A person using the service told us they received good care. Relatives told us staff were caring and kind. A relative said, 'Staff are always friendly and know how to talk with [family member].'

Is the service responsive?

People's needs were assessed and care plans and risk assessments were regularly reviewed. The service involved other agencies and services. A visiting external health professional told us they were contacted by the care home when their input was appropriate.

Is the service well-led?

The service had a quality assurance system to identify problems and opportunities to change things for the better.

A complaints system was in place. We looked at how complaints had been dealt with and found that investigations had occurred and actions had been taken. People could therefore be assured that complaints were investigated and action was taken as necessary.

Staff told us they felt the service was well run. They told us they could contribute their views on the service. This helped to ensure that people received a good quality service at all times. Staff said if they witnessed poor practice they would report their concerns.

24 May 2013

During a routine inspection

We spoke with a relative. They told us they felt that their family member's dignity and privacy were respected and they were 'definitely' well cared for. They said, 'It's like home from home for [their family member].' They told us they were kept informed and involved in reviewing the care.

During our visit we saw positive interactions between staff and people using the service. We spent 50 minutes observing the care at lunchtime in the dining room in the larger house and 15 minutes in the smaller house. We saw staff provided support to people who needed this and people were provided with enough to eat and drink. We saw that staff communicated warmly with people as they were supporting them and respected their dignity. We also saw staff asked people about their preferences, recognised how they communicated their views and respected these.

A relative told us they felt there were enough staff and said, 'There are always plenty of staff.'

We found that staff received supervision and appraisals. However, we found some gaps in staff training.

A relative told us they had received a questionnaire to provide their feedback on the service and felt they would be listened to if they raised any concerns. We found there were systems in place to monitor the service and address risks.
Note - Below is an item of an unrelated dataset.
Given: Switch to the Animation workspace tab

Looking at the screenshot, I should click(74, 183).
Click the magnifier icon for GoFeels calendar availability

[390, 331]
We found care records were not always accurate and fit for purpose.

9 January 2013

During a routine inspection

We used a number of different methods to help us understand the experiences of people using the service, because the people using the service had complex needs which meant they were not able to tell us their experiences.

We spoke with two relatives of one person using the service. They told us their relative's privacy and dignity were respected and their relative was well cared for. One relative said, 'The general care is spot on.' They told us they felt their relative was safe.

During our visit we saw that staff were kind, polite and respectful. We spent 40 minutes in the dining rooms in both buildings at lunchtime and observed the care being provided. We saw staff communicated with people in a warm and supportive way and sat down next to some people to provide one to one support.

We found that staff had considered the Mental Capacity Act 2005. We saw that care records supported people's rights to make choices.

Relatives we spoke with told us the building where their relative lived was kept clean and they had no concerns about the building. One relative said, 'Oh it's lovely now. Beautiful.'

We found there were effective recruitment and selection processes in place. We found some gaps in staff supervision and training.

We also found that the provider did not have an effective system to regularly assess and monitor the quality of service that people received and records were not always kept securely.

11 April 2011 and 23 September 2012

During a routine inspection

We looked at the care records for two people who use the service, these two people due to their needs were unable to verbally converse with us.

We spoke to a relative and observed the support staff provided to people who use the service.

A relative visiting the service spoke positively about the staff and said they were 'pleased' with the care provided and that they had 'no complaints'.